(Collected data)
::::

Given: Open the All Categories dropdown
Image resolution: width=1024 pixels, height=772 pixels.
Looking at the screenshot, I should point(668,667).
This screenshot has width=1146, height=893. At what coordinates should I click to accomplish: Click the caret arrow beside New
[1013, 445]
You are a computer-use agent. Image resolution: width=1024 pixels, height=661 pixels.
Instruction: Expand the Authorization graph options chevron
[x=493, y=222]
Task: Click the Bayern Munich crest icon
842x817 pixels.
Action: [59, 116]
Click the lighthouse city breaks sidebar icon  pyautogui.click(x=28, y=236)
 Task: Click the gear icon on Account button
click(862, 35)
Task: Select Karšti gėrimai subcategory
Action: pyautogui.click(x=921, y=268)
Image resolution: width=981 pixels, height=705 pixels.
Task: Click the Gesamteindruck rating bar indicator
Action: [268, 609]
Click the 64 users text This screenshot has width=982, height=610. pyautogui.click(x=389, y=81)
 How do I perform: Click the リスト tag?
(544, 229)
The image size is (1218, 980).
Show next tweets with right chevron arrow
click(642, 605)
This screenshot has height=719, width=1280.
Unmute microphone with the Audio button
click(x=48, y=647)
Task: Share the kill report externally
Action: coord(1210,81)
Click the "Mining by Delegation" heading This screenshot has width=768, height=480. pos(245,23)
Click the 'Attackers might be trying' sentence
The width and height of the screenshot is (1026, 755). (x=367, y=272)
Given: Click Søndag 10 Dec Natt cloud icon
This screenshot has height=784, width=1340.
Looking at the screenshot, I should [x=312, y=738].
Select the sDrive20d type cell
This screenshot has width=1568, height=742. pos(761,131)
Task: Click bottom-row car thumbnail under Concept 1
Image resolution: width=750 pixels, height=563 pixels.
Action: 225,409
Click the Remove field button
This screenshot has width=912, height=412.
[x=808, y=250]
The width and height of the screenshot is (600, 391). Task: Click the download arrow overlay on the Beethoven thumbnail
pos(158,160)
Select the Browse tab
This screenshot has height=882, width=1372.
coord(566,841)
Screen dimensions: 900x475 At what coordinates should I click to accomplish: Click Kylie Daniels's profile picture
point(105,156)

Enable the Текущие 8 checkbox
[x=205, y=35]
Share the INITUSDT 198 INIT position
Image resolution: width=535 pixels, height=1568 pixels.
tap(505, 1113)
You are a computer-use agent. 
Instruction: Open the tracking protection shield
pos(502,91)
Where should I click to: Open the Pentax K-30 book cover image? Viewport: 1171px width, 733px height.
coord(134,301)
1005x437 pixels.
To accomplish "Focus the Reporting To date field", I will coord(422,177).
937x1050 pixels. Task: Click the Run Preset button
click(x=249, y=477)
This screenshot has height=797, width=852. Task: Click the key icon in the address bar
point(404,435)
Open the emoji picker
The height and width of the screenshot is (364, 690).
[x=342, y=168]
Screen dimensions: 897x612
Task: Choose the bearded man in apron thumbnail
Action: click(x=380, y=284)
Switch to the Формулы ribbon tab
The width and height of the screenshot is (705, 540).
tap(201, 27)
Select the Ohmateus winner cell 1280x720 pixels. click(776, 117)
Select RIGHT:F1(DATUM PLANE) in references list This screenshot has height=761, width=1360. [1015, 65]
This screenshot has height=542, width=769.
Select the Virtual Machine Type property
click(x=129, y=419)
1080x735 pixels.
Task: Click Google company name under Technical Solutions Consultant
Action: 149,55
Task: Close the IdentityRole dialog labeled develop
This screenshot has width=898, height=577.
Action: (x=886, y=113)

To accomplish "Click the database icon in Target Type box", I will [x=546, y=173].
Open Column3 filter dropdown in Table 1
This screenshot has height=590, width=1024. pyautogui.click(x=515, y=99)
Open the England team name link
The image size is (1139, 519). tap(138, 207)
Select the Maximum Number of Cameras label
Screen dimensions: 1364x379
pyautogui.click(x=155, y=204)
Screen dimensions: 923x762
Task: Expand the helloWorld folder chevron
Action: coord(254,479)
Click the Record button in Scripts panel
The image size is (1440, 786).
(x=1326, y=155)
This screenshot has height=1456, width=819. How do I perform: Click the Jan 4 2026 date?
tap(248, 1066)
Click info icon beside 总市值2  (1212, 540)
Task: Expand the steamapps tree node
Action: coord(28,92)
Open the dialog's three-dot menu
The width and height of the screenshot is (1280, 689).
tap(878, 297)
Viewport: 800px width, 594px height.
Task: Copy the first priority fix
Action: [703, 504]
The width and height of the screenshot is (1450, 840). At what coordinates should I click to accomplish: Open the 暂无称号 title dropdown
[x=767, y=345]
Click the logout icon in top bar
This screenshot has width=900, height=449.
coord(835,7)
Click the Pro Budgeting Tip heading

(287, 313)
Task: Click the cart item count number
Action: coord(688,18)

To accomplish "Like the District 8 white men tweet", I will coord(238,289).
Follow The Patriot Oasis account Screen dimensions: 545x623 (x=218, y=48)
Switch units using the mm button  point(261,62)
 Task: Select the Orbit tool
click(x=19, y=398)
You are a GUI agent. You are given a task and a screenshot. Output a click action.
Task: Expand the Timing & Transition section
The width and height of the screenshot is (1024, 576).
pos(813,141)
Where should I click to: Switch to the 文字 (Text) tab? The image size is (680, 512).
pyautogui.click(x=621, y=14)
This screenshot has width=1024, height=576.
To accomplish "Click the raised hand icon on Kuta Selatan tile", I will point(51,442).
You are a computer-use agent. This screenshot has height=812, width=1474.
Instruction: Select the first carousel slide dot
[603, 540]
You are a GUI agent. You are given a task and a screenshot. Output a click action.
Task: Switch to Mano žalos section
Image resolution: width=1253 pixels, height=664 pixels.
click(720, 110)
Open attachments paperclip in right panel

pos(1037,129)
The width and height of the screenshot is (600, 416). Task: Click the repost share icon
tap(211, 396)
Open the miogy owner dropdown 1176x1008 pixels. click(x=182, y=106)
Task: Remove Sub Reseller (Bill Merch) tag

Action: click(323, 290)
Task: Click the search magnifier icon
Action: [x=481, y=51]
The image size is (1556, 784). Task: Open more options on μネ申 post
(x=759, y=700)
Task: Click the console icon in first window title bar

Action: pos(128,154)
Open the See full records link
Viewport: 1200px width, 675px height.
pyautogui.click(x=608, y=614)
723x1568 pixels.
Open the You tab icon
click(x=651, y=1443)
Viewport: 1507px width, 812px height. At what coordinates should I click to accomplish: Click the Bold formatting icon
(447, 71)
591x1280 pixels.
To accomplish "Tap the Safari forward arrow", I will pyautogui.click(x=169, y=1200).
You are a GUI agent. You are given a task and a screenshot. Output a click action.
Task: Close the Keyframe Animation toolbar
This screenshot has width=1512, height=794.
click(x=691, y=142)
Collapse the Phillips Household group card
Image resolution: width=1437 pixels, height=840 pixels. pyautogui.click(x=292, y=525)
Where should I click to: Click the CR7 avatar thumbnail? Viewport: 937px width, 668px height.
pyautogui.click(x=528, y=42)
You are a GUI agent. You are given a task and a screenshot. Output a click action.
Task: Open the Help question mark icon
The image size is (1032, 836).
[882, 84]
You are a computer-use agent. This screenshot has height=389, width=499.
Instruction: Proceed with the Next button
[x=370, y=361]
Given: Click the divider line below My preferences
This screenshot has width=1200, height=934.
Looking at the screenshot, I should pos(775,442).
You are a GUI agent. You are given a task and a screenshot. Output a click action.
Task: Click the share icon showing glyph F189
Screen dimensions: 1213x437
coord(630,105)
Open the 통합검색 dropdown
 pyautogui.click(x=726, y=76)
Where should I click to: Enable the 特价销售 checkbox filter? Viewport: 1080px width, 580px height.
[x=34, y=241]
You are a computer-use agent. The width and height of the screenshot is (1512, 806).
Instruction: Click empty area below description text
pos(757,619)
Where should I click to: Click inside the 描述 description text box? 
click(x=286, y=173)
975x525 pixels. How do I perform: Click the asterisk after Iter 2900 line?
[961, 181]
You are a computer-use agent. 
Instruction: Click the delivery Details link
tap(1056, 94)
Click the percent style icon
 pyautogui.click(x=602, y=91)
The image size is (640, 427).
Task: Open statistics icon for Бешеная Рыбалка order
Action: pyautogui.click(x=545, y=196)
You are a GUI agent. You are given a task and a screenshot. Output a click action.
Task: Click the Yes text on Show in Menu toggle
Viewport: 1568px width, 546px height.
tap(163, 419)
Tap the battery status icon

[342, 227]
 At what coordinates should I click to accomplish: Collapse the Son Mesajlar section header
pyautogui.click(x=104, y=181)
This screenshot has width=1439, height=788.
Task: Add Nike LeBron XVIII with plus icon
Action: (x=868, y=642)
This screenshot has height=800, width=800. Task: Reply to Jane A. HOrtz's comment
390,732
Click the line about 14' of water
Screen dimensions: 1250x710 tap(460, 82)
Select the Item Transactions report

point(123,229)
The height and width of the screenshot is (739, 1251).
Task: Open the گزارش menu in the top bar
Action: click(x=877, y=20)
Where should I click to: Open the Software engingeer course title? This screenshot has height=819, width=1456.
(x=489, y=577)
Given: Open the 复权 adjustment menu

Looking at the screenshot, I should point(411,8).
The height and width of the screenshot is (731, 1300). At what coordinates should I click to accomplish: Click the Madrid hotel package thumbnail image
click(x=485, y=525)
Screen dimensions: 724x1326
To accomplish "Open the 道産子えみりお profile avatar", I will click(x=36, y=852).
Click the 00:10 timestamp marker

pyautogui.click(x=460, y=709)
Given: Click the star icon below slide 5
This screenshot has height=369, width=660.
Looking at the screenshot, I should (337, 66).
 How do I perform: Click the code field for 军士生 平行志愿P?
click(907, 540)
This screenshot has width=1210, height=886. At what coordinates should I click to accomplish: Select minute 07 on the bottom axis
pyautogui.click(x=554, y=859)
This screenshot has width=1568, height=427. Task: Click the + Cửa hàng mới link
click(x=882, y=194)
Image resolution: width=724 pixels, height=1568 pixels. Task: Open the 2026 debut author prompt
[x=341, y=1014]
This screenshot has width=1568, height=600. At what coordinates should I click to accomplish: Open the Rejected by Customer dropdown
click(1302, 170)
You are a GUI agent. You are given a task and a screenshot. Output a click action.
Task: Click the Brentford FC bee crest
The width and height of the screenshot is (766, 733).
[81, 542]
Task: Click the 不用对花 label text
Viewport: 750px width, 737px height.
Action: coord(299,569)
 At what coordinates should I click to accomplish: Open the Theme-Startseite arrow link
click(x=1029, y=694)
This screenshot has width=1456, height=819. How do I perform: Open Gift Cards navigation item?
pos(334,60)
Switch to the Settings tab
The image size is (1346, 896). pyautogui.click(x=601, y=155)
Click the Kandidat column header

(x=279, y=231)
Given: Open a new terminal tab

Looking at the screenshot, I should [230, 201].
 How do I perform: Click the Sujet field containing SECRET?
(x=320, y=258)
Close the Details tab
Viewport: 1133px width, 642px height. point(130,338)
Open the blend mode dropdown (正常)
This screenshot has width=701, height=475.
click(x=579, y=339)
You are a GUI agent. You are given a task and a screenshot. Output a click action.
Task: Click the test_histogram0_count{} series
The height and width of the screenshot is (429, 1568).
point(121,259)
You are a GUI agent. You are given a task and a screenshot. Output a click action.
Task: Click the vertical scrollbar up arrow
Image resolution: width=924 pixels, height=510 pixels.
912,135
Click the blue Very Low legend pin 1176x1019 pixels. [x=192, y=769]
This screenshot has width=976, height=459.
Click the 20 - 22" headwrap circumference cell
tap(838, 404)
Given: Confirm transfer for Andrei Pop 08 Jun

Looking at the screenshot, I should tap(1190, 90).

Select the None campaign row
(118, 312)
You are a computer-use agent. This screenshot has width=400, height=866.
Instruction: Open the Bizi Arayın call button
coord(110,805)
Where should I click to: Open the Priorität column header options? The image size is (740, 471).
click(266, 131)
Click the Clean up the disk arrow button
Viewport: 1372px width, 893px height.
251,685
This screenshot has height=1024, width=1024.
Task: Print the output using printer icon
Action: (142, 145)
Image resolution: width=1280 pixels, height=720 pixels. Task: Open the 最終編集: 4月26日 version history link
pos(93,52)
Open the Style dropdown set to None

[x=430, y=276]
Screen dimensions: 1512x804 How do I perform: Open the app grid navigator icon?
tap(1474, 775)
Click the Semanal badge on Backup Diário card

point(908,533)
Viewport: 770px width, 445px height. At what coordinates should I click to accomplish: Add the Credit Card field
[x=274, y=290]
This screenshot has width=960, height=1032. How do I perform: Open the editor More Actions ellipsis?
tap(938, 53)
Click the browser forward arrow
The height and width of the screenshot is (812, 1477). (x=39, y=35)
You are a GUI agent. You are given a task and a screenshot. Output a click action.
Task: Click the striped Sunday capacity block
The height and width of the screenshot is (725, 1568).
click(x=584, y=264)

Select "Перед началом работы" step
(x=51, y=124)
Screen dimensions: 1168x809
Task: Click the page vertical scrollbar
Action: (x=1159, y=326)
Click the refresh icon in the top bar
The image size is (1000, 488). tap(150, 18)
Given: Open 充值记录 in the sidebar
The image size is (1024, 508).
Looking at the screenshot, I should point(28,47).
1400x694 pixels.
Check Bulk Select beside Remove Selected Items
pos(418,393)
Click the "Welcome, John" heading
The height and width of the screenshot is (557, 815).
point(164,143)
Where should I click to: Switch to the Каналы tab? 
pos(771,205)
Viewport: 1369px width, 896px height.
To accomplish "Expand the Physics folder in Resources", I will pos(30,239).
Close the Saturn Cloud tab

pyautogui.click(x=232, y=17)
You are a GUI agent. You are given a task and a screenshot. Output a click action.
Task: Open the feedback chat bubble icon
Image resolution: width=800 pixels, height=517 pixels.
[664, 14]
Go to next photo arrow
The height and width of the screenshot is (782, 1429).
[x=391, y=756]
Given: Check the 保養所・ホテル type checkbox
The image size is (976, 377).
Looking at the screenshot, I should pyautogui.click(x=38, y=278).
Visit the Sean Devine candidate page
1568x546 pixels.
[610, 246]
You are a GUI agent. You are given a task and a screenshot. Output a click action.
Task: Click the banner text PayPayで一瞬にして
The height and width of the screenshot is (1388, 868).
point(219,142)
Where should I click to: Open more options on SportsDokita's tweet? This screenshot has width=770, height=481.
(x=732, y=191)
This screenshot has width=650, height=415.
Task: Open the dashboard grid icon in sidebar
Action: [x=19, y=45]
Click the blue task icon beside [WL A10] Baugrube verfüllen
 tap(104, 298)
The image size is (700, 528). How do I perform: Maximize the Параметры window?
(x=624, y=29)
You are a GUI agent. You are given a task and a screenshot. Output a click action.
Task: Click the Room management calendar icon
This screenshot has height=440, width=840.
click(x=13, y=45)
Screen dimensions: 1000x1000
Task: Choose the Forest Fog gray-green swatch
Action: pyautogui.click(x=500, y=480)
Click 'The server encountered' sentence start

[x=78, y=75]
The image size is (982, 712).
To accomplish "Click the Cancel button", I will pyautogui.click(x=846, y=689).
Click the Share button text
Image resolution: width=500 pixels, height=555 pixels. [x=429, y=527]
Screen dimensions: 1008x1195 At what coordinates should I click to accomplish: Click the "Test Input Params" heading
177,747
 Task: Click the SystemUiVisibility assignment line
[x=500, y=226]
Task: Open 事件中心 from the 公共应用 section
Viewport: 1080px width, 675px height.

::::

What is being asked
Copy every line where the word "crest" is present in the entries above.

Response area
Task: Click the Bayern Munich crest icon
Task: Click the Brentford FC bee crest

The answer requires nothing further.